Although researchers have tried to find the linkage between brain structure and movement deficits in DCD, it is still not straightforward. Nevertheless, some evidence suggests that parietal region is involved in motor performance such as visuospatial processes during motor skill learning [43-45]. For instance, de Olivia and Wann  found that DCD group moved significantly slower and was more variable than the control group when they were asked to perform a steering motor task where the visual information was manipulated during motor execution. They suggested that poor visual spatial integration for online movement is due to impaired parietal region. It may be consistent with two visual systems theory in which the dorsal stream is involved in voluntary on-line movement. As I mentioned, however, the distinction between dorsal and ventral stream is questionable. For example, catching a ball is likely to give children with DCD great problems. To reach for a moving object, visual information about the object and it motion, as well as proprioceptive information about the current state of the body parts involved in the reach must be well functioning and integrated. Moreover, prediction of a ball’s trajectory should be known. Lefebvre and Reid  asked children to predict whether the ball would hit a target or go to the right or left when watching a video for a person throwing a ball towards a target. Children with DCD predicted more poorly compared to a control group and one possible explanation is that visual perceptual problems account for the poor predictive ability.

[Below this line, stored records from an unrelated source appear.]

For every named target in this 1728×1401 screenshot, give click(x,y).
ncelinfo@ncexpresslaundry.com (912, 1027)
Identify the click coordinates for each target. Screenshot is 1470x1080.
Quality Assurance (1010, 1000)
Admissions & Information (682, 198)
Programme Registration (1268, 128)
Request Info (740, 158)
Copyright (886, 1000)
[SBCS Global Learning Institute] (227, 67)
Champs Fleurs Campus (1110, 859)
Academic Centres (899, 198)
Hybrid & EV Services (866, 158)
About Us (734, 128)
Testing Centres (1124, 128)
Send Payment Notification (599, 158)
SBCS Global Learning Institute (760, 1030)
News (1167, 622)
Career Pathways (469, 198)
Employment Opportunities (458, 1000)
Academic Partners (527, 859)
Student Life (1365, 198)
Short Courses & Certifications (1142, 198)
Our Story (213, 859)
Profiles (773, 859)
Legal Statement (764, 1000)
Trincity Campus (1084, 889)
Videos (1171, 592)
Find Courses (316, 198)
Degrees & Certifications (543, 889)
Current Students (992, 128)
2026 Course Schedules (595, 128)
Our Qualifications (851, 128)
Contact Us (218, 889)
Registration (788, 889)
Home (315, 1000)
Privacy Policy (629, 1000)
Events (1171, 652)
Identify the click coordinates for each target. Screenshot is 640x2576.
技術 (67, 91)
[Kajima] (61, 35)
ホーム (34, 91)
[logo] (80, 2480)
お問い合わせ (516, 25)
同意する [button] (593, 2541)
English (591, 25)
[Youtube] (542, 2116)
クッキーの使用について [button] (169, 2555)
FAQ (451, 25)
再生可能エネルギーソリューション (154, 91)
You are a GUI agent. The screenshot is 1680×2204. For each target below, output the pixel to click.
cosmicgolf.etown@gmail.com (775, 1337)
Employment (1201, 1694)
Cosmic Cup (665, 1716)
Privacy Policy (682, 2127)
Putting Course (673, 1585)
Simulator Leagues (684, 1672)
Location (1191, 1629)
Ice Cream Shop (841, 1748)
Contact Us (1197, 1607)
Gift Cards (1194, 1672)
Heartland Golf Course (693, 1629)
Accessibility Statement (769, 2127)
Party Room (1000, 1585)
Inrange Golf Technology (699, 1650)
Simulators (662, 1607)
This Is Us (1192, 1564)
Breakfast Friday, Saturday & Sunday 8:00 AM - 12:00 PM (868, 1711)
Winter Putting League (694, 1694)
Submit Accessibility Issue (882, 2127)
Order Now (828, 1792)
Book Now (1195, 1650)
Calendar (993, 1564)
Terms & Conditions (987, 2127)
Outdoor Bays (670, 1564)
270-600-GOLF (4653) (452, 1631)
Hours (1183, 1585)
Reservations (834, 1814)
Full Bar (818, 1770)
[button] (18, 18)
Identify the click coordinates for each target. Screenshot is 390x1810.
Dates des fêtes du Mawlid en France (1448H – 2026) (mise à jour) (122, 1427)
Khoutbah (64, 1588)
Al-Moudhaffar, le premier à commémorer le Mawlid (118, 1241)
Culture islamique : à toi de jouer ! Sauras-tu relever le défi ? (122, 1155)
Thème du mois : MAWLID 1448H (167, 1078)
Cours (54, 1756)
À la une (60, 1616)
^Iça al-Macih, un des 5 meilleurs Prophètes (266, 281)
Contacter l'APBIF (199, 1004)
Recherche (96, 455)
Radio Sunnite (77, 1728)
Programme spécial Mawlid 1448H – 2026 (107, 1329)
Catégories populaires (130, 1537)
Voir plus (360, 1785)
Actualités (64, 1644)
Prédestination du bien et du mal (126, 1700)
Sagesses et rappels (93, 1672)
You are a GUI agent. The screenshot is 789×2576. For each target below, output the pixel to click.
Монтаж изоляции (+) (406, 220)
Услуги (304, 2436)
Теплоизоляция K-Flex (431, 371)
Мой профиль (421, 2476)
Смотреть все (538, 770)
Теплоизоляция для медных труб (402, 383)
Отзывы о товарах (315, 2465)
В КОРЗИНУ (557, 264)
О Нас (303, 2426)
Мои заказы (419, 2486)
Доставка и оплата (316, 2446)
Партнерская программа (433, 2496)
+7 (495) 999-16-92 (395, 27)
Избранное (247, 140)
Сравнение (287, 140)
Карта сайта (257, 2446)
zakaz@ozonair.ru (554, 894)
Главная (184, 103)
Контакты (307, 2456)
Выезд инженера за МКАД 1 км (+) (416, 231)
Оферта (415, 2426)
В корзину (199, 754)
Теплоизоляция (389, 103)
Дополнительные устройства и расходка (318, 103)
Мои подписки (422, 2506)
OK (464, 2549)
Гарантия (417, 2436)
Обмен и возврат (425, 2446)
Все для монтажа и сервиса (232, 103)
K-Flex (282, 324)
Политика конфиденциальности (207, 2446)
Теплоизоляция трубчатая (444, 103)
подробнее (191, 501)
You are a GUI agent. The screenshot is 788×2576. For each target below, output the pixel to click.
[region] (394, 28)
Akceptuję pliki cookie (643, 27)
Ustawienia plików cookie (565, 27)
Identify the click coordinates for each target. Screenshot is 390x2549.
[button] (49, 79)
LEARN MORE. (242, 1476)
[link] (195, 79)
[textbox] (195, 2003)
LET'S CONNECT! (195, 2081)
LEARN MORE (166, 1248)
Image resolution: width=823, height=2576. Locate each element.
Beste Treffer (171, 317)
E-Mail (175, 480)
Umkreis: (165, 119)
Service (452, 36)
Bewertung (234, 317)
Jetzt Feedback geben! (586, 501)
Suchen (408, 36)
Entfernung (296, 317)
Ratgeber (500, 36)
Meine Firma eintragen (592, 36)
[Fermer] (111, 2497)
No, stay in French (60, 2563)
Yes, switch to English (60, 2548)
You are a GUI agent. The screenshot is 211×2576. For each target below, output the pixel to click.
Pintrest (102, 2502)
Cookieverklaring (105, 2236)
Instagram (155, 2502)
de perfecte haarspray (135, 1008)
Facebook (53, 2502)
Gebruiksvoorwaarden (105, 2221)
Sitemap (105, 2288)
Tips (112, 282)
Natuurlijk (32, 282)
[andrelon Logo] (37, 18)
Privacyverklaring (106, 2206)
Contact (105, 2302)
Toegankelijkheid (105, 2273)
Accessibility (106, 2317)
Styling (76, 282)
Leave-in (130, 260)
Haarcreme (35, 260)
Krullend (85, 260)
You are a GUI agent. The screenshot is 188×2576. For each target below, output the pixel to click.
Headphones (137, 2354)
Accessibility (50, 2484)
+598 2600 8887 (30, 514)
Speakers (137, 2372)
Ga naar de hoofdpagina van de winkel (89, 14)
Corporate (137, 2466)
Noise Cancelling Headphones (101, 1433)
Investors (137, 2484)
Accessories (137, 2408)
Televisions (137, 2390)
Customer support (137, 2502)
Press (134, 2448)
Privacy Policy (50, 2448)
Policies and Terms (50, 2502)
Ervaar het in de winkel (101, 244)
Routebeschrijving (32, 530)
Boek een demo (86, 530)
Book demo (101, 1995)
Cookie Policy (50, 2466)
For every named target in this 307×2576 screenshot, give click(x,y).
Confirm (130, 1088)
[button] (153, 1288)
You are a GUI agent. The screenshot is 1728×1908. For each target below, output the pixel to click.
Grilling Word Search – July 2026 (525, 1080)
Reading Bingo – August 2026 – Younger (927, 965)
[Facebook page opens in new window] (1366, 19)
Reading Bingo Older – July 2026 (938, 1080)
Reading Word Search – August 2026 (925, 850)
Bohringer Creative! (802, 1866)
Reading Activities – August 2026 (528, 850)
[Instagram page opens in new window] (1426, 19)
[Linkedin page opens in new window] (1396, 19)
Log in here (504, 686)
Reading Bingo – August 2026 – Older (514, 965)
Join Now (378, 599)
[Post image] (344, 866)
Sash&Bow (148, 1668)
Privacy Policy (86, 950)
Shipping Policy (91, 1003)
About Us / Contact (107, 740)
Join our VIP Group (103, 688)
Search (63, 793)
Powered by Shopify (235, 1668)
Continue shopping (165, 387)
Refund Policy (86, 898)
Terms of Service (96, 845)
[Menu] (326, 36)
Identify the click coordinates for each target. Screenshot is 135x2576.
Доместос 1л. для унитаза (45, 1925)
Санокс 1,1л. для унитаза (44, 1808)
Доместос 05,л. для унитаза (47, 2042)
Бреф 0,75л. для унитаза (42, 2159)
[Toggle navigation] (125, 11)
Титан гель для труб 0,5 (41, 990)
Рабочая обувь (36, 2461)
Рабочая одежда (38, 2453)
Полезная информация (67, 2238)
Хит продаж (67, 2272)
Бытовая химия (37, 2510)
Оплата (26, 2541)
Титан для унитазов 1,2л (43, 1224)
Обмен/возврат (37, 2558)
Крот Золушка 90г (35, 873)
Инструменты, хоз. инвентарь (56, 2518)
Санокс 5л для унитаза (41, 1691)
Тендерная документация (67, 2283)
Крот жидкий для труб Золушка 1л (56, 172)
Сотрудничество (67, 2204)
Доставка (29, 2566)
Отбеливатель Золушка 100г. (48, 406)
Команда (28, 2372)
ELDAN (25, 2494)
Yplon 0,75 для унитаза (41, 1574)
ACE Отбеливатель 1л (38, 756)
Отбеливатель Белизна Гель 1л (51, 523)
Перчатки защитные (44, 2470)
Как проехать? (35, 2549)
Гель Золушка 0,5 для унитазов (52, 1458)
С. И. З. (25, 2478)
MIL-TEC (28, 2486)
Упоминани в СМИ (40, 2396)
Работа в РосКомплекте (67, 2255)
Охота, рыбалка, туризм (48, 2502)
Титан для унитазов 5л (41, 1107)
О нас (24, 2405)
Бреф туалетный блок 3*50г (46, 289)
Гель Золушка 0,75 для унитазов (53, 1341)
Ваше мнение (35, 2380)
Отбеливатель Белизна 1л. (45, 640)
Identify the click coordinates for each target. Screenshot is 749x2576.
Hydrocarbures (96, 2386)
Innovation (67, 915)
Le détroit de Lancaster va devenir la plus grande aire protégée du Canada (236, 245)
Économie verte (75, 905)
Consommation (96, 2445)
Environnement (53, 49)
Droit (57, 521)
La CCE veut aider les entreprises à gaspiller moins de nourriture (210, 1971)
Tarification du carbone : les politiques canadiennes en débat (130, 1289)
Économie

According to the two visual systems theory, the dorsal stream is involved in programming of the movement while the ventral stream is involved in planning of the movement. Then, is prediction of movement programming or planning of the movement?
In this article I attempt to address a possible limitation of the neurobiological approach in neuropsychiatry, specifically with regards to structural neuroanatomy. This is consistent with a commentary of Dar etal.  in which neurobiological approach should be cohesive with other approaches because humans are influenced by many other factors. Although neurobiological approach gives us to solve a long belief of mind brain dualism in psychiatry , it can be problematic when we apply certain aspects, in particular regarding the structural and functional neuroanatomy, of that approach in understanding neuropsychiatric phenomena. DCD, for example, is typically related to problems with motor skills but the movement disability is not a solitary problem, rather closely related to perception. The two visual systems theory is prominent when discussing issues of perception and action, and one supported by numerous studies in neuropsychology, neurophysiology, neurobiology, and so on. The proposition of the two visual systems theory is that visual information is transformed in the different visual streams, the dorsal and ventral stream, thus different information is basically used for object recognition and for visuomotor behavior. Also, the ventral stream plays a major role in planning of an action based on previous knowledge and motor experiences while the dorsal stream plays a major role in online visually-guided action. However, as discussed in the article, I believe that there could not be a clear distinction between the dorsal and ventral stream because the same information should be used both for object recognition and visually-guided action in our 3-D visual environment. Ultimately, perception is not so easily separable from action and vice versa. This raises problems in adopting the neuroanatomical basis of the two visual systems theory in addressing DCD, and highlights the limitations of that basis in addressing neuropsychiatric phenomena in general.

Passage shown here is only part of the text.